*** Opening EXERCISE MATERIAL ***

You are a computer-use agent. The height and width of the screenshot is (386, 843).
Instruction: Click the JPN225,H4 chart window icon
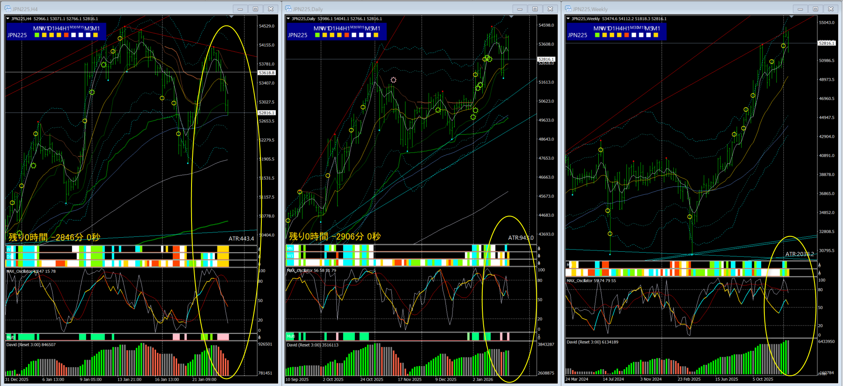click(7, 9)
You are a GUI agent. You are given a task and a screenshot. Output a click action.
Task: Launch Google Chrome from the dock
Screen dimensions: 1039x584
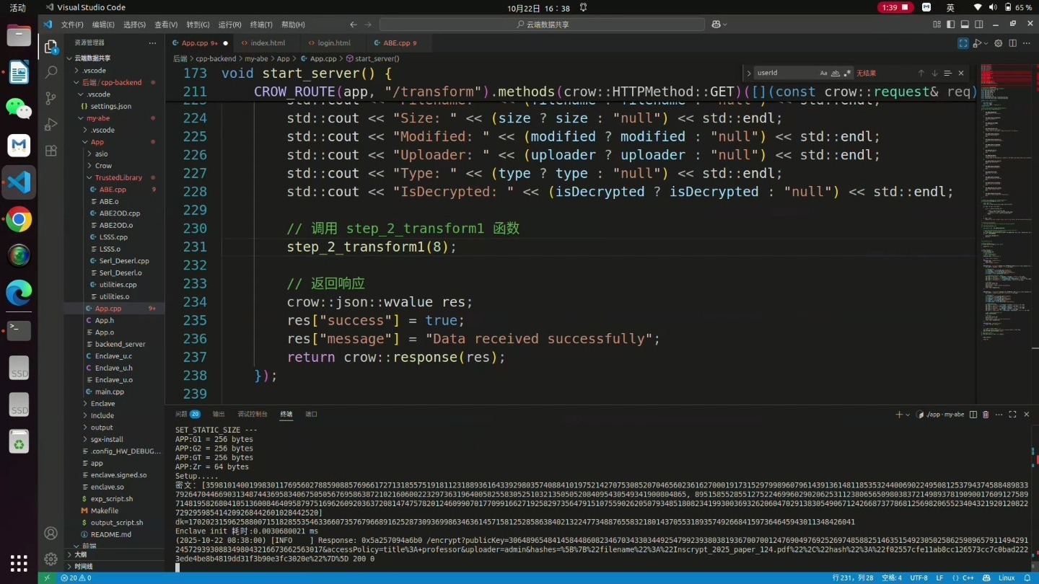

*** Closing EXERCISE MATERIAL ***

WHAT THE TASK REQUIRES
Lines of the listing above that contain the word "agent" should all be returned.

RESPONSE AREA
You are a computer-use agent. The height and width of the screenshot is (386, 843).
You are a GUI agent. You are given a task and a screenshot. Output a click action.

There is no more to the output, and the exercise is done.